(Stored items)
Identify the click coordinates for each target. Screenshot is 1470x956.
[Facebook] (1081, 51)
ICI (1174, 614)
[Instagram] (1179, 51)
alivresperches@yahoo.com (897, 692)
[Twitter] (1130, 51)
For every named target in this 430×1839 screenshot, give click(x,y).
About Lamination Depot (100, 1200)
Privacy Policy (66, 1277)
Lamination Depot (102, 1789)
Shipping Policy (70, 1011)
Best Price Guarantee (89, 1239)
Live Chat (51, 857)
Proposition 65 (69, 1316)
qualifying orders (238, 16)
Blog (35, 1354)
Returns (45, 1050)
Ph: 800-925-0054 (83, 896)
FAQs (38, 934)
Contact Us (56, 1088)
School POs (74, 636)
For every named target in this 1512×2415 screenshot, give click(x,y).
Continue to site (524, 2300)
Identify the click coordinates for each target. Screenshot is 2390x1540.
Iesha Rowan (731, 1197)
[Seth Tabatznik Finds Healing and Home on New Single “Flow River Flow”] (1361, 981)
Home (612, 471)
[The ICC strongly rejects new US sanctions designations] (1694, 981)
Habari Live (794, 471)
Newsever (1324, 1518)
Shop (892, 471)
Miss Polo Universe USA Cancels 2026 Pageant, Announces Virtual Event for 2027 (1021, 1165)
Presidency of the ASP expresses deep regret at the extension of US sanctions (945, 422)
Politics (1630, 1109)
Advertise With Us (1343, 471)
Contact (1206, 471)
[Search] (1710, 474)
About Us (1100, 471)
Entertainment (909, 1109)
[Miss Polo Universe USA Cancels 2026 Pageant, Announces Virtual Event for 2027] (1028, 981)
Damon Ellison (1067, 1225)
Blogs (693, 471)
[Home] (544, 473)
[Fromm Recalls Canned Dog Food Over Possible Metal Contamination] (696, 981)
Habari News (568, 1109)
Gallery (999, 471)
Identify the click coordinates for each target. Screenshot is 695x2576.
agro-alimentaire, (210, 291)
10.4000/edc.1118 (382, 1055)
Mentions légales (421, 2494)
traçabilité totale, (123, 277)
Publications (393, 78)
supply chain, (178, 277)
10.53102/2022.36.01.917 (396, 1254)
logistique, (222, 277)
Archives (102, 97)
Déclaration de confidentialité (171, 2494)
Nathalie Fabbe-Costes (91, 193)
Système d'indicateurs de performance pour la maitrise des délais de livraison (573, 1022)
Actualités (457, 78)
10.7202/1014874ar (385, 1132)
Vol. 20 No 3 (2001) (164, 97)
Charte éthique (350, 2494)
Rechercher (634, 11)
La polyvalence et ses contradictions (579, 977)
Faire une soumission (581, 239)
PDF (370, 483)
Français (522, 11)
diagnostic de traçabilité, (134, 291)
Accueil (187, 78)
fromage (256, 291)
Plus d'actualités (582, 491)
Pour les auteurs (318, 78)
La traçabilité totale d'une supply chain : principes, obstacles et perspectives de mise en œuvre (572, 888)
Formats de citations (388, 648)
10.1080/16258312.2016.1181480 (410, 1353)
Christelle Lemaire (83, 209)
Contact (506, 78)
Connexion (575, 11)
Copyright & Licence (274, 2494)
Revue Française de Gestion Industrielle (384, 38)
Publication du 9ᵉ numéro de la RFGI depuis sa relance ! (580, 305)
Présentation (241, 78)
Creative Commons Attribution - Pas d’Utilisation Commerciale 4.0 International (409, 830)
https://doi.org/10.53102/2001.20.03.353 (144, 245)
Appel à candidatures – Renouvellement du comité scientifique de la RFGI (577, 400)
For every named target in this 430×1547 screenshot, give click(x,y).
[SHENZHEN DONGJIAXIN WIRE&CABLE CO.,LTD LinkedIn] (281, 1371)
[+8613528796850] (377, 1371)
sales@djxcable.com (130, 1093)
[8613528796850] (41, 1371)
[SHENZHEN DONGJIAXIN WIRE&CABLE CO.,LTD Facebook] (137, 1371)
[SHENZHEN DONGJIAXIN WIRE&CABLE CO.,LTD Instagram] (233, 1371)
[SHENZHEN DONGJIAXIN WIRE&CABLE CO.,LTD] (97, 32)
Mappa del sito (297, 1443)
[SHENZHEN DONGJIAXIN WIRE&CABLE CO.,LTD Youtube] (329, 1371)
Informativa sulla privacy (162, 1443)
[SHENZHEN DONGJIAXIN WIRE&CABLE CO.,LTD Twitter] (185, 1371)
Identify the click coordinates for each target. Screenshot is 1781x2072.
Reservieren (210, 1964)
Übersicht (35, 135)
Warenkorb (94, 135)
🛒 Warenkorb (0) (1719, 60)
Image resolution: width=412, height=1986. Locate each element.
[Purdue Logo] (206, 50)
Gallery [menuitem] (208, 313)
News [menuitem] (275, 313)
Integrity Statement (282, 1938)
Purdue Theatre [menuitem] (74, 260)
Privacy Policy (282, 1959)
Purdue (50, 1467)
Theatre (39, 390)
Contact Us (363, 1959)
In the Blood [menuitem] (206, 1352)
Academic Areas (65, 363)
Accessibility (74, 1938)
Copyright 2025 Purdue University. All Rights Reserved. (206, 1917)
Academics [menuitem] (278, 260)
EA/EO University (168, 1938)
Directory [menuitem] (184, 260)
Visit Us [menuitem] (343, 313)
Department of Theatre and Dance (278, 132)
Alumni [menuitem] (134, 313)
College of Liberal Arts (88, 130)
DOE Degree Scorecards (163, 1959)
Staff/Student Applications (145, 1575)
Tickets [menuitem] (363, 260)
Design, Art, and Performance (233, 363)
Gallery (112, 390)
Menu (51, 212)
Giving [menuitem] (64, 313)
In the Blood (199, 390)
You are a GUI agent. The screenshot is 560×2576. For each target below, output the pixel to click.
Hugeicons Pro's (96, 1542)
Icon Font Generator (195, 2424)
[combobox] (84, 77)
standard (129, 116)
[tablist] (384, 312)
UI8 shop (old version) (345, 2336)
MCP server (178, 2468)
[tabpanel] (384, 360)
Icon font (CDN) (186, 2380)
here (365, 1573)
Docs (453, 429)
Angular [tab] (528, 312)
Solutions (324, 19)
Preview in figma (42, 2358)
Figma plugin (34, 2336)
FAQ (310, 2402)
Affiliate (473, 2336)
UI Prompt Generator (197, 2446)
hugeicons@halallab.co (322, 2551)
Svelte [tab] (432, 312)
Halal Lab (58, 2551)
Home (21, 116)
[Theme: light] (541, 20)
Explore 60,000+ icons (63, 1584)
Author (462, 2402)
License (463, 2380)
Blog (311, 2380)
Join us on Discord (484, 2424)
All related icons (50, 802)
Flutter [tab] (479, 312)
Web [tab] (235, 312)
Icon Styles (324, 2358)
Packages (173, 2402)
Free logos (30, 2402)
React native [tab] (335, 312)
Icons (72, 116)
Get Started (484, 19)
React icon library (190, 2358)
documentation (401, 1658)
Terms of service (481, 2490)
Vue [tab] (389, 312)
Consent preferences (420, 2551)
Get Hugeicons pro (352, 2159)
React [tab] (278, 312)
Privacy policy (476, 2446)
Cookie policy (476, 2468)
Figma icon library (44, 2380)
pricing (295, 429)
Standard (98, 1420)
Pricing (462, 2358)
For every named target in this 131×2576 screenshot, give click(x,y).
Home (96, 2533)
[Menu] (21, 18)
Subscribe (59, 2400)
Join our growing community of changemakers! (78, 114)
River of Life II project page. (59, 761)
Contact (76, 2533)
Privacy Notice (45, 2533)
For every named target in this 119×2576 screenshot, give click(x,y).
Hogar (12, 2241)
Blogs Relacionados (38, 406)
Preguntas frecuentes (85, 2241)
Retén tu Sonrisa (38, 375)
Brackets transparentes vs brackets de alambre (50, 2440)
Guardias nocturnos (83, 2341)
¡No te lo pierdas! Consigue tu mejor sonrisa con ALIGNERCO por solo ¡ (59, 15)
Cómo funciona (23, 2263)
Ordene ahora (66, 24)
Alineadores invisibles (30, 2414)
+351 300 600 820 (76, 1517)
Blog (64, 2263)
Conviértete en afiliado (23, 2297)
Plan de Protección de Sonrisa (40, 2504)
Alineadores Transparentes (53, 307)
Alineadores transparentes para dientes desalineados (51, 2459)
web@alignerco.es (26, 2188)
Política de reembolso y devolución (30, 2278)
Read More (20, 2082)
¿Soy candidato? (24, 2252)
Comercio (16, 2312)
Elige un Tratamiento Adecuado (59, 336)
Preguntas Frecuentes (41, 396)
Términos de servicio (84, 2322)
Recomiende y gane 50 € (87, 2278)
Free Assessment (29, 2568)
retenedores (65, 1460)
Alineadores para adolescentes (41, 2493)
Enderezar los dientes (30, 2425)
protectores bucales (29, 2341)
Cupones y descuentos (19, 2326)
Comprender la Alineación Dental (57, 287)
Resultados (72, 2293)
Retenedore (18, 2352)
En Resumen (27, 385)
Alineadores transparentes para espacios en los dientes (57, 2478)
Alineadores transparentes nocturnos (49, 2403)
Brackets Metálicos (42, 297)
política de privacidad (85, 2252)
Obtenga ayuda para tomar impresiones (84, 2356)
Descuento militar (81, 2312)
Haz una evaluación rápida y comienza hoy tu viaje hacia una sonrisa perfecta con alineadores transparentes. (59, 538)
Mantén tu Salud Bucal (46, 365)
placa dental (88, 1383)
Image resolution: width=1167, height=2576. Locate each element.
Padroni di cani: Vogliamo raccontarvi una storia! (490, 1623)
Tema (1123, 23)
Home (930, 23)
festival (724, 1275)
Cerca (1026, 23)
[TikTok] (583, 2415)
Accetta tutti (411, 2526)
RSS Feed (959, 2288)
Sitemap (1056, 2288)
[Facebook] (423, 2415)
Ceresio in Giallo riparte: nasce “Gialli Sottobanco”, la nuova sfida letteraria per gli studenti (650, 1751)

> [What to do] Which lines of the records above contain the word "Generator"? Report each one.

> [Problem solution]
Icon Font Generator (195, 2424)
UI Prompt Generator (197, 2446)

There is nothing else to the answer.